EXCERPTED TEXT ::
Theoretically, each CPMV can be treated as the base MV which is kept unchanged in the non-translational parameter refinement step. To fully exploit the performance gain, the search process is conducted stage by stage and the CPMVs are fixed as base MV in turn. As illustrated in FIGS. 27A, 27B, and 27C, in each stage, one CPMV is fixed as the base MV of the affine model, and the other two are updated after the refinement of the non-translational parameters. The upper-left (FIG. 27A), upper-right (FIG. 27B), and lower-right (FIG. 27C) CPMVs are sequentially fixed to the base MV, and then the non-translational parameters are refined. After refining the non-translational parameters, the remaining two CPMVs are updated according to the values of the refined non-translational parameters. In each stage, the above-described bilateral matching search process are applied. To further improve coding efficiency, after these three stages, the upper-left CPMV can be fixed as base MV and non-translation parameter can be continually refined. Similarly, the fourth stage can be followed by a fifth stage, a sixth stage or even more, where in each stage, one CPMV is fixed and non-translation parameters are refined.

Computational complexity of non-translational parameter refinement in the above-described process is extremely high. According to example embodiments of the present disclosure, the search process is simplified to reduce computational complexity.

First, the number of refinement stage can be reduced to two or one. Second, the search iteration number in each stage is controlled. For example, the maximum search iteration number is set to 5 for each stage. Different stages may have different pre-set maximum search iteration number. For example, in the first stage when the upper-left CPMV is fixed as base MV, the maximum search iteration number is set to 7; in the second stage when the upper-right CPMV is fixed as base MV, the maximum search iteration number is set to 3; in the third stage when left-bottom CPMV is fixed as base MV, the maximum search iteration number is set to 1.

In addition, early termination can be applied by comparing the current BM cost and the threshold. By way of example, in each search iteration, if the BM cost divided by the block size is less than a first threshold, the search process terminates. By way of another example, the difference between the current BM cost and the BM cost in the last search iteration is calculated and compared with a second threshold, if the difference divided by the block size is less than the second threshold, the search process terminates. When the search iteration of one stage terminates, the process of the next stage may continue.

In addition, the coding results of the first inter frame is checked. If the non-translational parameter refinement is effective in the first inter frame, it will be still used in the following inter frames; otherwise, the non-translational parameter refinement is disabled in the following inter frames. To check whether the non-translational parameter refinement is effective or not, the reduction of the BM cost due to the refinement is calculated. That is, the difference between the BM cost producing with the initial non-translational parameters and the BM cost produced with the refined non-translational parameters are calculated. If the averaged reduction of the BM cost over all the affine block using non-translational parameter refinement in a frame is less than a threshold, it is determined that the non-translational parameter refinement is not effective in this frame and it will be disabled in the following frames. Otherwise, it is determined that the non-translation parameter refinement is effective. And based on the determination, the non-translation parameter refinement of the following frames is enabled or disabled. The check can be done periodically in a video sequence.

DATASET EXTRACT ::
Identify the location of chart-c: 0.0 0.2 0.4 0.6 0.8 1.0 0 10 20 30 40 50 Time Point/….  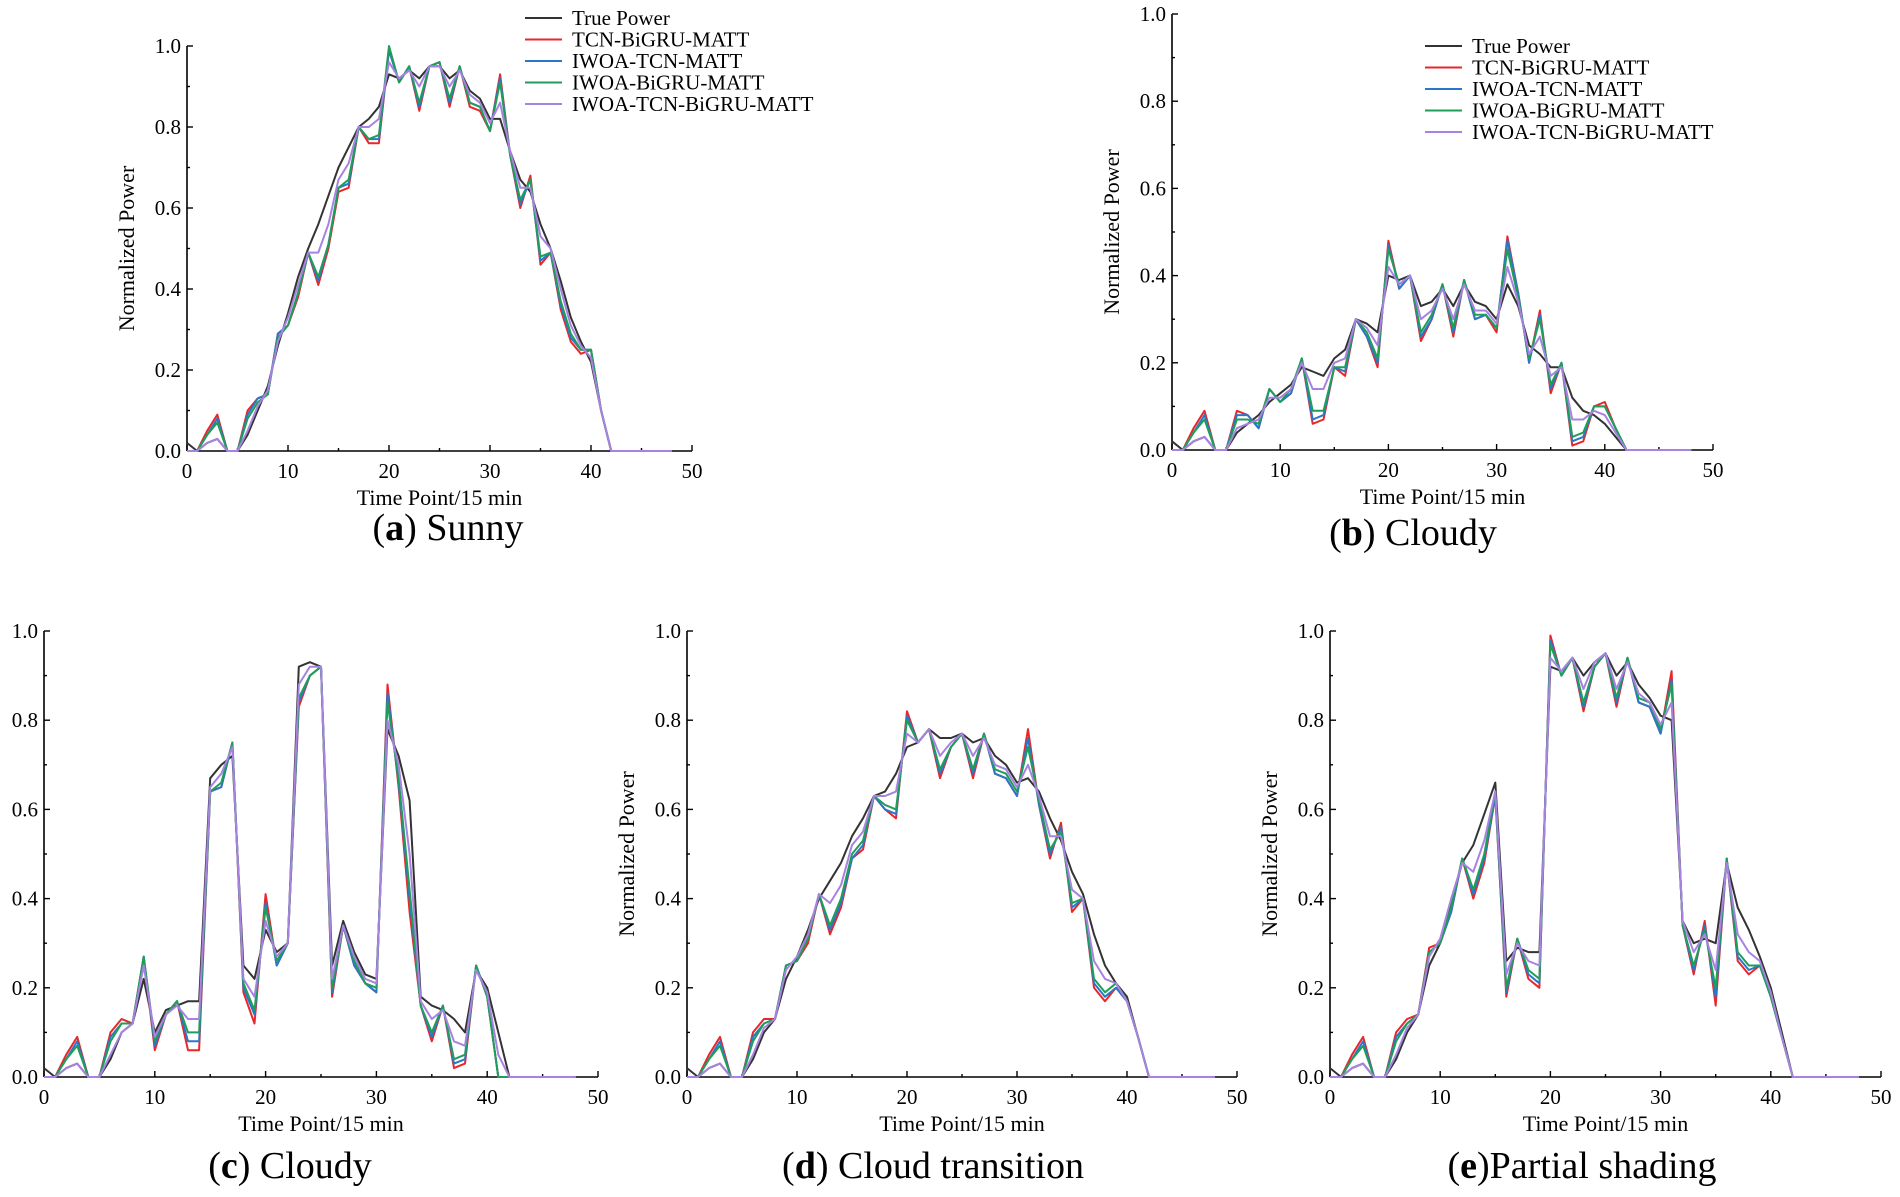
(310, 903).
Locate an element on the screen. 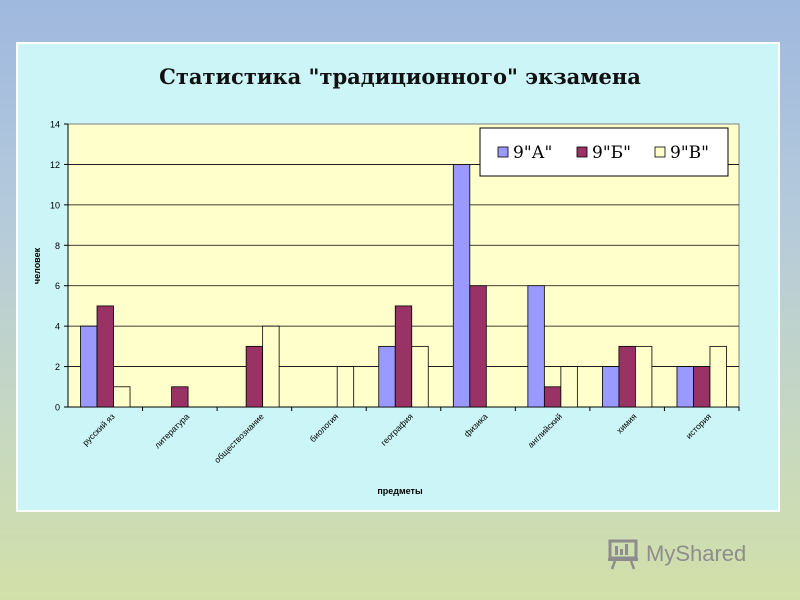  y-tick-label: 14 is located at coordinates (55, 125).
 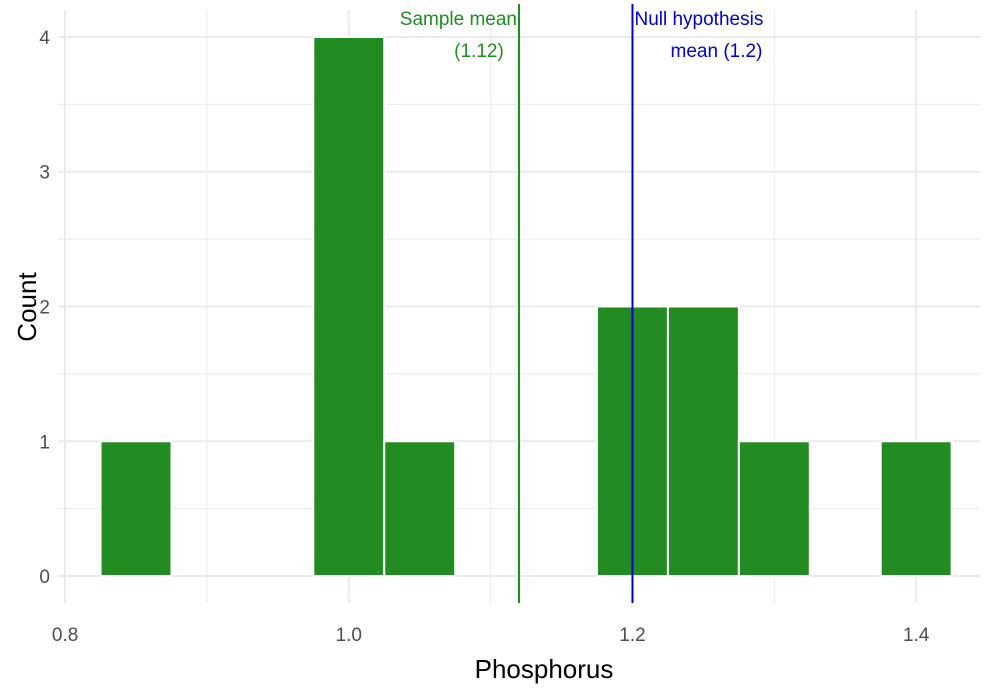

EXPLORE THE MATERIAL ::
**a.** From the affine refinement excerpt, set down the stretch from "Computational complexity of" through "reduce computational complexity.".
**b.** List every figure label that the affine refinement excerpt cites.
**c.** Continue the affine refinement excerpt from the point where it ends.

RESULTS OF THE EXERCISE ::
**a.**
Computational complexity of non-translational parameter refinement in the above-described process is extremely high. According to example embodiments of the present disclosure, the search process is simplified to reduce computational complexity.

**b.** FIG. 27A, FIG. 27B, FIG. 27C

**c.**
Additionally, the usage of the non-translational parameter refinement can be dependent on QP. For a large QP, more distortion will be introduced and thus refinement is more consequential, and for a small QP, less distortion will be introduced in the coding and thus refinement is less consequential. Thus, according to example embodiments of the present disclosure, non-translational parameter refinement or affine DMVR is disabled when the current QP is less than a threshold, and non-translational parameter refinement or affine DMVR are enabled when the QP is larger than a threshold.

Since the 4-parameter affine model is a simplified version of the 6-parameter affine model, in order to further improve the coding performance, the 4-parameter affine model can be treated as the 6-parameter affine model, and the non-translational refinement method of 6-parameter affine model can also be applied to the 4-parameter affine model. After refinement, the 4-parameter affine model is extended to the 6-parameter model.

After the refinement of the non-translational parameters, the updated CPMVs are obtained according to Equation 2 to Equation 4 above. The sub-block MVs are then calculated with the updated CPMVs and the motion compensation can be performed with the sub-block MVs.

The base MV refinement and the non-translational parameter refinement can be used separately or jointly. When both of base MV refinement and non-translational parameter refinement are used, the non-translational parameter refinement can be after the base MV refinement or before base MV refinement.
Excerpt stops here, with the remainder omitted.